Print the line containing "Open the fx" and every line after it exactly as written, through the end of the records.

(Stored data entries)
▼

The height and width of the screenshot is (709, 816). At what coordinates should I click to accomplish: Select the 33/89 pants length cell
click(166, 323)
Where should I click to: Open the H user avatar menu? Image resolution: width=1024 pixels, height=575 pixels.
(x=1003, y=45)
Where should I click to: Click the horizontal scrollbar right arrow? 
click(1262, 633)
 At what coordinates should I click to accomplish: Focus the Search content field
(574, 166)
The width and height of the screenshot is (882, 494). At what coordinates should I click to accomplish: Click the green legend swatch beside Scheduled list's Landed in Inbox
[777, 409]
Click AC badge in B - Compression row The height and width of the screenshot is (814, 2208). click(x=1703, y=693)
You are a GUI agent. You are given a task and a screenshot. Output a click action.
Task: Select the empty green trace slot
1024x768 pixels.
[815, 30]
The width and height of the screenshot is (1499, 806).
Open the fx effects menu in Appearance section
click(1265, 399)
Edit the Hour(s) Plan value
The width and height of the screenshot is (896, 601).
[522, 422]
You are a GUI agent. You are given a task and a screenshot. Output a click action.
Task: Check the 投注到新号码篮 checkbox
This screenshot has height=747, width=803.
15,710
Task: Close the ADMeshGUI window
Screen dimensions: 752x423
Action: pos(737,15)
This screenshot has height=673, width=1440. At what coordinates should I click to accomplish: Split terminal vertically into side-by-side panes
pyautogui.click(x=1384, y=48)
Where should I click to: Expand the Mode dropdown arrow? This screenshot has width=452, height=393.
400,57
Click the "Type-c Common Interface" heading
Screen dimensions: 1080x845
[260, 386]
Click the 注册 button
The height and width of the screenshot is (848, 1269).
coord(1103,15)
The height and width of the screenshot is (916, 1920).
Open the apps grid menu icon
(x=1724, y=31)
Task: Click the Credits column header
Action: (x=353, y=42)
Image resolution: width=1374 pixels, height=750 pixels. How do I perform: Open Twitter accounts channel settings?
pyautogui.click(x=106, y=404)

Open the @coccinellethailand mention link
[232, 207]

▲

*TASK ANSWER*
Open the fx effects menu in Appearance section
click(1265, 399)
Edit the Hour(s) Plan value
The width and height of the screenshot is (896, 601).
[522, 422]
You are a GUI agent. You are given a task and a screenshot. Output a click action.
Task: Check the 投注到新号码篮 checkbox
This screenshot has height=747, width=803.
15,710
Task: Close the ADMeshGUI window
Screen dimensions: 752x423
Action: pos(737,15)
This screenshot has height=673, width=1440. At what coordinates should I click to accomplish: Split terminal vertically into side-by-side panes
pyautogui.click(x=1384, y=48)
Where should I click to: Expand the Mode dropdown arrow? This screenshot has width=452, height=393.
400,57
Click the "Type-c Common Interface" heading
Screen dimensions: 1080x845
[260, 386]
Click the 注册 button
The height and width of the screenshot is (848, 1269).
coord(1103,15)
The height and width of the screenshot is (916, 1920).
Open the apps grid menu icon
(x=1724, y=31)
Task: Click the Credits column header
Action: (x=353, y=42)
Image resolution: width=1374 pixels, height=750 pixels. How do I perform: Open Twitter accounts channel settings?
pyautogui.click(x=106, y=404)

Open the @coccinellethailand mention link
[232, 207]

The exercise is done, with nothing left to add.